DevOps cloud cost optimization… is there such a thing? After all, if you’re concerned with your software’s development and operations, you want to make sure things work and work quickly. In dozens of companies we’ve spoken with, infrastructure cost is an afterthought.
Until it’s not.
Here’s what happens: someone in Finance, or the CTO, or the CIO, takes a look at the line-item expenses for DevOps, and realizes just how much of the budget is eaten up by cloud costs. All of a sudden, DevOps folks are facing top-down directives to reduce cloud costs, and need to find ways to do so without interrupting their “regular” work.
This is a common scenario. In 2016, enterprises spent $23B on public cloud IaaS services. By 2020, that figure is expected to reach $65B. Wasted spend makes up a quarter or more of that spend, much of it form of services running when they don’t need to be, improperly sized infrastructure, orphaned resources, and shadow IT.
DevOps teams: this is a problem you can get in front of. In fact, you can even apply some of the core tenets of DevOps to reducing cloud waste, including holistic thinking, eliminating silos, rapid feedback, and automation.
Our Director of Cloud Solutions, Chris Parlette, heard these problems from cloud users and put together a presentation on a DevOps cloud cost optimization approach. Watch it on demand now and learn how you can get started: How to Eliminate Cloud Waste with a Holistic DevOps Strategy.
Plus, check out these related resources:
Today, we propose a new concept to add to the DevOps mindset: Continuous Cost Control.
In DevOps, speed and continuity are king. Continuous Operations, Continuous Delivery, Continuous Integration. Keep everything running and get new features in the hands of users quickly.
For some organizations, this approach leads to a mindset of “speed at any cost”. Especially in the era of easily consumable public cloud, this results in a habit of wasted spend and blown budgets – which may, of course, meet the goals for delivery. But remember that a goal of Continuous Delivery is sustainability. This applies to the coding and backend of the application, but also to the business side.
With that in mind, we get to the cost of development and operations. At some point in every organization’s lifecycle comes the need to control costs. Perhaps it’s when your system or product reaches a certain level of predictability or maturity – i.e. maintenance mode – or perhaps earlier, depending your organization.
We all know that agility has helped companies create competitive advantage; but customers and others tell us it can’t be “agility at any cost.” That’s why we believe the next challenge is cost-effective agility. That’s what Continuous Cost Control is all about.
What is Continuous Cost Control?
Think of it as the ability to see and automatically take action on development and operations resources, so that the amount spent is a controlled factor and not merely a result. This should occur with no impact to delivery.
Think of the spend your department manages. It likely includes software license costs and true-ups and perhaps various service costs. If you’re using private cloud/on-premise infrastructure, you’ve got equipment purchases and depreciations, plus everything to support that equipment, down to the fuel costs for backup generators, to consider.
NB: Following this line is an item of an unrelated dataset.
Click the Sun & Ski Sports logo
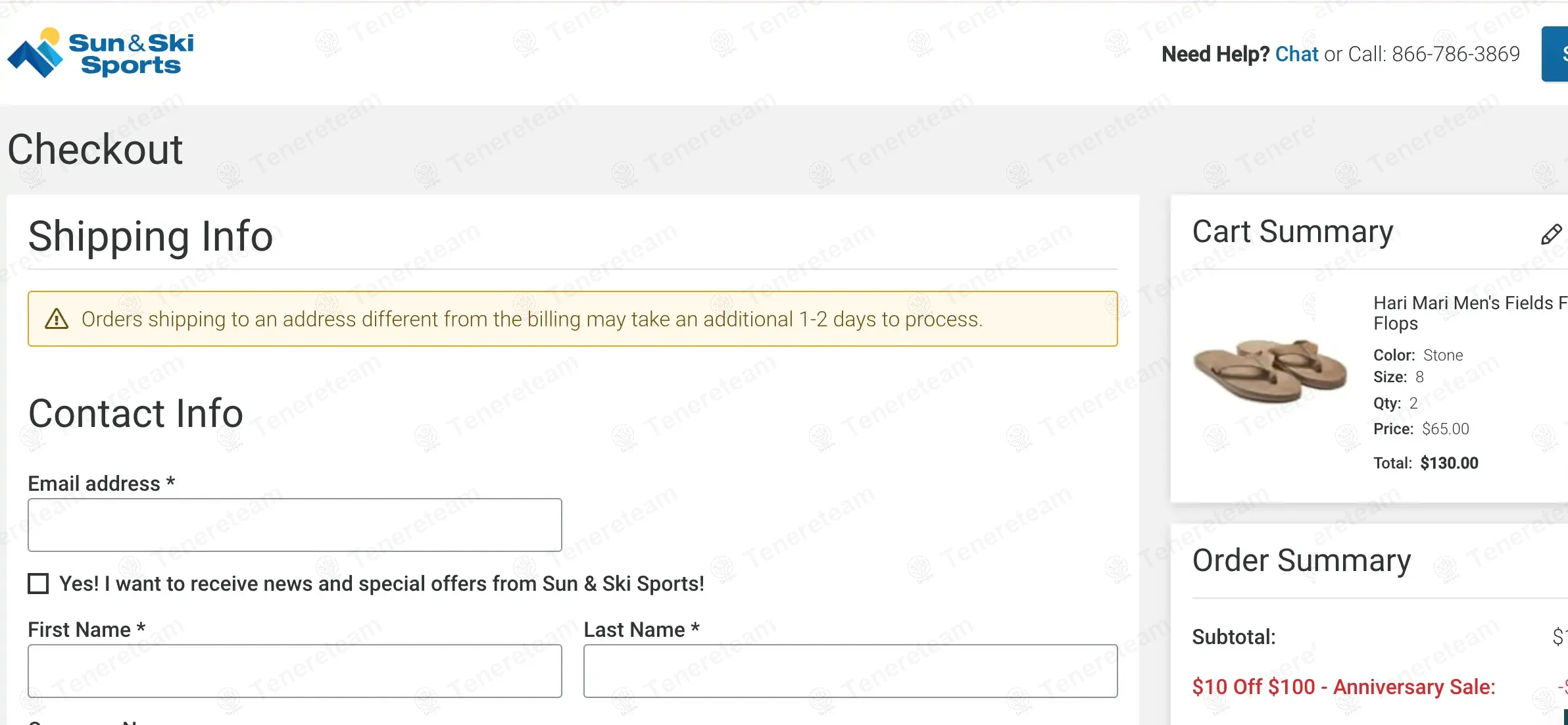This screenshot has height=725, width=1568. pos(101,53)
However, the second biggest line item (after personnel) for many agile teams is public cloud. Within this bucket, consider the compute costs, bandwidth costs, database costs, storage, transactions… and the list goes on.
While private cloud/on-premise infrastructure requires continuous monitoring and cost control, the problem becomes acute when you change to the utility model of the public cloud. Now, more and more people in your organization have the ability to spin up virtual servers. It can be easy to forget that every hour (or minute, depending on the cloud provider) of this compute time costs money – not to mention all the surrounding costs.
Continually controlling these costs means automating your cost savings at all points in the development pipeline. Early in the process, development and test systems should only be run while actually in use. Later, during testing and staging, systems should be automatically turned on for specific tests, then shut down once the tests are complete. During maintenance and production support, make sure your metrics and logs keep you updated on what is being used – and when.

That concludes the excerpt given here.